- _Exercise directions_:
Please copy exactly the lines that begin with the one containing "Image resolution: width=1024" and end with the last line of the entries.

- _Records to use_:

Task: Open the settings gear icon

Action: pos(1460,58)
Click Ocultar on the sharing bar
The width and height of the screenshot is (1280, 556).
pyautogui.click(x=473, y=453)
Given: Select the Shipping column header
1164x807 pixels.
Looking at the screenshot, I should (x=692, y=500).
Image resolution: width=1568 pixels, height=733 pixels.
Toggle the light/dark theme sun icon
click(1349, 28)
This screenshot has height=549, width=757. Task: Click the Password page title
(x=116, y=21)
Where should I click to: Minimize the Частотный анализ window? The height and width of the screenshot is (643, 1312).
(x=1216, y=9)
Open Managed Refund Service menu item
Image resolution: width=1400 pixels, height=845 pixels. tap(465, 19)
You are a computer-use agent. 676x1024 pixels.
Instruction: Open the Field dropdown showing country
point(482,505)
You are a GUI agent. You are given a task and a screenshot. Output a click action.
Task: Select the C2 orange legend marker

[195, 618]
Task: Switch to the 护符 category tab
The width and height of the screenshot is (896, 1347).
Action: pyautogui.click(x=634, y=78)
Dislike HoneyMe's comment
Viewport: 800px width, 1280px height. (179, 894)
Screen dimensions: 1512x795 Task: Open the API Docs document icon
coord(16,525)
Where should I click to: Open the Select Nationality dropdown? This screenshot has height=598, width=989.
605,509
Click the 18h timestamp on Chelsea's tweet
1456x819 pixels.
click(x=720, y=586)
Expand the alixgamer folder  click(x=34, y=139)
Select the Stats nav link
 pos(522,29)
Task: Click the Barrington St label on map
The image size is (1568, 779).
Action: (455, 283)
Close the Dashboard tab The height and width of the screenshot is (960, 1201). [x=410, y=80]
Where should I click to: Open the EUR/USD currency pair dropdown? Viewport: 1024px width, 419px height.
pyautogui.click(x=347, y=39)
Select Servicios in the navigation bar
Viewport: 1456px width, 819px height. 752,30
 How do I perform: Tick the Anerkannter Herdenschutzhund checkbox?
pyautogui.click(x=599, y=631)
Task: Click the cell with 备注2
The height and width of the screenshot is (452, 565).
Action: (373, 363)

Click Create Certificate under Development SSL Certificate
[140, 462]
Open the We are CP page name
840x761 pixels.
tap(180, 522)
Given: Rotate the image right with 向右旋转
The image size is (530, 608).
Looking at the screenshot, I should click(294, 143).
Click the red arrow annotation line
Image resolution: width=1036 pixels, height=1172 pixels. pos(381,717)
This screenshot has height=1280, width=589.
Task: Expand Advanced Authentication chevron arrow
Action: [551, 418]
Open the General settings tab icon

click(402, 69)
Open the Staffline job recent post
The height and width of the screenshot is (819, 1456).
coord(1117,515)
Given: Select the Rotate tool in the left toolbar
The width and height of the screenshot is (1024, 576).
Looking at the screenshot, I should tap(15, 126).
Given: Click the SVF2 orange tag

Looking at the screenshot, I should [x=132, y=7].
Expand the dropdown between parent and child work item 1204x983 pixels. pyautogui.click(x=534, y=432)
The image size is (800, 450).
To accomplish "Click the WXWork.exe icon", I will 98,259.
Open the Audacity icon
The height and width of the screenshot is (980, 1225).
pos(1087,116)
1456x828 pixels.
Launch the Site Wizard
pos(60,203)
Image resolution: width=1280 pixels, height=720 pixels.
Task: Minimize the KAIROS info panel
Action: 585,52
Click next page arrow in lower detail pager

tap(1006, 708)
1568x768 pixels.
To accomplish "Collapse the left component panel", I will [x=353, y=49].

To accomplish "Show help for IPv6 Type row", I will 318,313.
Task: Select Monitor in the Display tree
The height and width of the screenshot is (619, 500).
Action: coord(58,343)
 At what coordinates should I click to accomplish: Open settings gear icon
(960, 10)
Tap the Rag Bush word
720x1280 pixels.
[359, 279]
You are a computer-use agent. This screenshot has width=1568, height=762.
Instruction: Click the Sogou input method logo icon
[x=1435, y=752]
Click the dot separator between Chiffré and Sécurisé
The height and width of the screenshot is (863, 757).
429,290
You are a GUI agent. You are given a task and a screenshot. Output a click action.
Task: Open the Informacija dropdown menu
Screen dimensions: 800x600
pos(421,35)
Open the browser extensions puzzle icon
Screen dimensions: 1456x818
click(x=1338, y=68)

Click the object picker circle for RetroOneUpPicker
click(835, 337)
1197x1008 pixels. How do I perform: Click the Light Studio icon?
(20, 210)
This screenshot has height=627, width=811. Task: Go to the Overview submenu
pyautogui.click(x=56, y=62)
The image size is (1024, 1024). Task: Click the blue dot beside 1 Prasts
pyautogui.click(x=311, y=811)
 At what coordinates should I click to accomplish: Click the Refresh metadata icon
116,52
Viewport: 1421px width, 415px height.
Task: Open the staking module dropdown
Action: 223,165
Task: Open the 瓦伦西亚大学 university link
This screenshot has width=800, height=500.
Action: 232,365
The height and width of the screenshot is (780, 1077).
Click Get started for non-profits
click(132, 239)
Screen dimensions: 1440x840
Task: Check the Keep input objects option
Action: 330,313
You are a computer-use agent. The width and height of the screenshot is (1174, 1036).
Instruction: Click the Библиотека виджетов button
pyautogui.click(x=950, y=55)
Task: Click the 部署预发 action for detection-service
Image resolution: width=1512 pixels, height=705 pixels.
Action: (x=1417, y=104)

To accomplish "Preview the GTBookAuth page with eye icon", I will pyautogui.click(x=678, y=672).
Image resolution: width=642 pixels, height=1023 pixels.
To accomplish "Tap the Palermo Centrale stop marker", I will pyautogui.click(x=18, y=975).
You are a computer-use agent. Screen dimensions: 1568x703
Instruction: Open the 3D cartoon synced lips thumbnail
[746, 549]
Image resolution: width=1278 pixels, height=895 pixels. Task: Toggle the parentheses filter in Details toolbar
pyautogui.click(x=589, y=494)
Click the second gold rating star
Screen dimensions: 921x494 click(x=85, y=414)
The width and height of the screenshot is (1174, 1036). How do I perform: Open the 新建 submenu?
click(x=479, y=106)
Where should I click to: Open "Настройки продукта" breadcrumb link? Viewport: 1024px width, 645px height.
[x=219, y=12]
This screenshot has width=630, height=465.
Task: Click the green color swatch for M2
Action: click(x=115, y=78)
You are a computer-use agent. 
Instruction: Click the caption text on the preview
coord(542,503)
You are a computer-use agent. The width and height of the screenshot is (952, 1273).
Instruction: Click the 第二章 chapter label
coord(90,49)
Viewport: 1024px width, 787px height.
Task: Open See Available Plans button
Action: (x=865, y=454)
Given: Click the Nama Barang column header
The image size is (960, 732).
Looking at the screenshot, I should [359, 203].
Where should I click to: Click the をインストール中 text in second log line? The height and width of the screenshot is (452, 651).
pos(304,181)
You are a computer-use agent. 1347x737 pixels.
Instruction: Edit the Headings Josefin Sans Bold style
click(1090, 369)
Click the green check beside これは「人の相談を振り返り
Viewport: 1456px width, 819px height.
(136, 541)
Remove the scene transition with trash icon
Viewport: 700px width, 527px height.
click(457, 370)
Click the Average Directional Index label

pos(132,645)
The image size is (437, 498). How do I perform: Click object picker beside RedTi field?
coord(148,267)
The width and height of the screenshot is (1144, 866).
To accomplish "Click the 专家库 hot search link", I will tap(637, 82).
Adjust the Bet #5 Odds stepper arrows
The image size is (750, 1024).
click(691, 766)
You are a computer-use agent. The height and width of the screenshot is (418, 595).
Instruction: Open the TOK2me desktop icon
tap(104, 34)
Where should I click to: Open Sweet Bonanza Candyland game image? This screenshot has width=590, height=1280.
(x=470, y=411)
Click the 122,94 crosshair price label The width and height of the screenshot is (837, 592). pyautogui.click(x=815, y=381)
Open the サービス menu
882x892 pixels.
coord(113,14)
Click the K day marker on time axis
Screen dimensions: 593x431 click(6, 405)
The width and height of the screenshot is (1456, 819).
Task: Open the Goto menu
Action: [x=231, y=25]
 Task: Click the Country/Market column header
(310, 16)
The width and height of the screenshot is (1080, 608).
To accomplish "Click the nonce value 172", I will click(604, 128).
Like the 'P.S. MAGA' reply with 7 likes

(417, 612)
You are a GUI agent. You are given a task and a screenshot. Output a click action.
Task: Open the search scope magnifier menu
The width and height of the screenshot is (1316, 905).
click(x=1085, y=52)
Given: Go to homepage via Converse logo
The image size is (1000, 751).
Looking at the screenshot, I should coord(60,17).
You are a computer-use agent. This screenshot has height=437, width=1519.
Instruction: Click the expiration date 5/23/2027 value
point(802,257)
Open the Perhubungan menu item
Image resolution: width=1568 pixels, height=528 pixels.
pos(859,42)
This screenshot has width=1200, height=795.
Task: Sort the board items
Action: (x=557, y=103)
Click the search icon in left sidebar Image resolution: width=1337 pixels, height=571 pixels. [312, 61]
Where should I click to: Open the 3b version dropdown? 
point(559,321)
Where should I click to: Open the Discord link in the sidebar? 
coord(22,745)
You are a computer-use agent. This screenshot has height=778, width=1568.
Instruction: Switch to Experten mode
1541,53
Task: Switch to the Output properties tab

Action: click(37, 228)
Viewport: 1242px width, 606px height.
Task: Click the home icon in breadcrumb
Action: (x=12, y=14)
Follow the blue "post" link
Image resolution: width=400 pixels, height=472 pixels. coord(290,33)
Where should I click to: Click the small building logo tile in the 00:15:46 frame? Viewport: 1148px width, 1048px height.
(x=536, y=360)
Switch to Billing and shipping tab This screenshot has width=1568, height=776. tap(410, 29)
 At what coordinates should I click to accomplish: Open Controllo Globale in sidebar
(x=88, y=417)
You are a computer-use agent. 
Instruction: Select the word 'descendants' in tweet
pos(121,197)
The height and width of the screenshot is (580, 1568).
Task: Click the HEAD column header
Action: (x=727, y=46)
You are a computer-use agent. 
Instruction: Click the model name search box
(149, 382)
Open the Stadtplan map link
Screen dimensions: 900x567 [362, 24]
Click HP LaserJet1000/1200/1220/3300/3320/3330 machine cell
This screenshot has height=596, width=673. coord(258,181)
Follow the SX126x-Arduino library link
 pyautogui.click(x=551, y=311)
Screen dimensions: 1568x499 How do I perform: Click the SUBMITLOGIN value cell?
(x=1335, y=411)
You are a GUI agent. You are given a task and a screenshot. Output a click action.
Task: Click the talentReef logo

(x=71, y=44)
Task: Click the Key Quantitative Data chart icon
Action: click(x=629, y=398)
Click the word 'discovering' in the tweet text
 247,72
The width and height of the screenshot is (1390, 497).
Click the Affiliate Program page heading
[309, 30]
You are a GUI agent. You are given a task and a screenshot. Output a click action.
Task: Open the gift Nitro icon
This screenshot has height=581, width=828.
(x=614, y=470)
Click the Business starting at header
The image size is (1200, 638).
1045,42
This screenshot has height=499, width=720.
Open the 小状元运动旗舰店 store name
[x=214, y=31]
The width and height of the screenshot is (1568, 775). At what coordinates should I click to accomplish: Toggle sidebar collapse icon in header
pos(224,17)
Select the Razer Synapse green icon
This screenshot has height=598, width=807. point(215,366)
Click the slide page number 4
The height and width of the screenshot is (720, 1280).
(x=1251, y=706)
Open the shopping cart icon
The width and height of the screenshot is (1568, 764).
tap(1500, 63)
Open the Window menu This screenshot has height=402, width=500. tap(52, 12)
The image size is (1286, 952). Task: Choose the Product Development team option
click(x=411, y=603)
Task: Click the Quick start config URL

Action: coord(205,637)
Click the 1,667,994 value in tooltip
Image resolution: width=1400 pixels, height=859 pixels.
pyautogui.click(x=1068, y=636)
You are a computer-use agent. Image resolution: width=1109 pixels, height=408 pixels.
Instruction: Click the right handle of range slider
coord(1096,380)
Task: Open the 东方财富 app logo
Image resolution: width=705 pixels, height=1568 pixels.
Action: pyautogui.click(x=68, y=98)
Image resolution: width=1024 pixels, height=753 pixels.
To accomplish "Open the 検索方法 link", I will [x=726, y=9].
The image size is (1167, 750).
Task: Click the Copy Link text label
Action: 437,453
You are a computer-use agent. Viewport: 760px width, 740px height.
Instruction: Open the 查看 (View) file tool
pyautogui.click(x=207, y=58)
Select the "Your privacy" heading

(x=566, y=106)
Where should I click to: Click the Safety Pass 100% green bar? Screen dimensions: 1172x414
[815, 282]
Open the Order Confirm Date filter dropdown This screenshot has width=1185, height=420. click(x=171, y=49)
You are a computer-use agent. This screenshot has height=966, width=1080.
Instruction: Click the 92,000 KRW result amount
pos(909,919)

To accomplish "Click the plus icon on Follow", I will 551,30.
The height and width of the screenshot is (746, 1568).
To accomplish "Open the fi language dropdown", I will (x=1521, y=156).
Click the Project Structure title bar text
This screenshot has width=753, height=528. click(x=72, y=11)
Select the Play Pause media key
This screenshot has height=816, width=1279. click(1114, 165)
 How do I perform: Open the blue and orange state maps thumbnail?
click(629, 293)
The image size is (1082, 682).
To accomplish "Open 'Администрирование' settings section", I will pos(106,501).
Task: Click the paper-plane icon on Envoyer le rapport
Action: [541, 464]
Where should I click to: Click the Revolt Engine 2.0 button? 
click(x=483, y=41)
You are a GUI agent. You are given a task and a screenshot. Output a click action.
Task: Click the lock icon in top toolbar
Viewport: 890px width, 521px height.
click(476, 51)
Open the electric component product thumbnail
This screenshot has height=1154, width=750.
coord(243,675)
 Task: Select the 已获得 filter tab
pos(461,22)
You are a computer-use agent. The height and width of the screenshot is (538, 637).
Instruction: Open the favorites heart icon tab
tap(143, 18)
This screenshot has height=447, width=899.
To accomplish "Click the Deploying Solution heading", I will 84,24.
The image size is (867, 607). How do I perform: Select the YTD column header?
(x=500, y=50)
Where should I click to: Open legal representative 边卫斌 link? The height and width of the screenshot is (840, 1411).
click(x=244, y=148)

- _Problem solution_:
Image resolution: width=1024 pixels, height=753 pixels.
To accomplish "Open the 検索方法 link", I will [x=726, y=9].
The image size is (1167, 750).
Task: Click the Copy Link text label
Action: 437,453
You are a computer-use agent. Viewport: 760px width, 740px height.
Instruction: Open the 查看 (View) file tool
pyautogui.click(x=207, y=58)
Select the "Your privacy" heading

(x=566, y=106)
Where should I click to: Click the Safety Pass 100% green bar? Screen dimensions: 1172x414
[815, 282]
Open the Order Confirm Date filter dropdown This screenshot has width=1185, height=420. click(x=171, y=49)
You are a computer-use agent. This screenshot has height=966, width=1080.
Instruction: Click the 92,000 KRW result amount
pos(909,919)

To accomplish "Click the plus icon on Follow", I will 551,30.
The height and width of the screenshot is (746, 1568).
To accomplish "Open the fi language dropdown", I will (x=1521, y=156).
Click the Project Structure title bar text
This screenshot has width=753, height=528. click(x=72, y=11)
Select the Play Pause media key
This screenshot has height=816, width=1279. click(1114, 165)
 How do I perform: Open the blue and orange state maps thumbnail?
click(629, 293)
The image size is (1082, 682).
To accomplish "Open 'Администрирование' settings section", I will pos(106,501).
Task: Click the paper-plane icon on Envoyer le rapport
Action: [541, 464]
Where should I click to: Click the Revolt Engine 2.0 button? 
click(x=483, y=41)
You are a GUI agent. You are given a task and a screenshot. Output a click action.
Task: Click the lock icon in top toolbar
Viewport: 890px width, 521px height.
click(476, 51)
Open the electric component product thumbnail
This screenshot has height=1154, width=750.
coord(243,675)
 Task: Select the 已获得 filter tab
pos(461,22)
You are a computer-use agent. The height and width of the screenshot is (538, 637).
Instruction: Open the favorites heart icon tab
tap(143, 18)
This screenshot has height=447, width=899.
To accomplish "Click the Deploying Solution heading", I will 84,24.
The image size is (867, 607). How do I perform: Select the YTD column header?
(x=500, y=50)
Where should I click to: Open legal representative 边卫斌 link? The height and width of the screenshot is (840, 1411).
click(x=244, y=148)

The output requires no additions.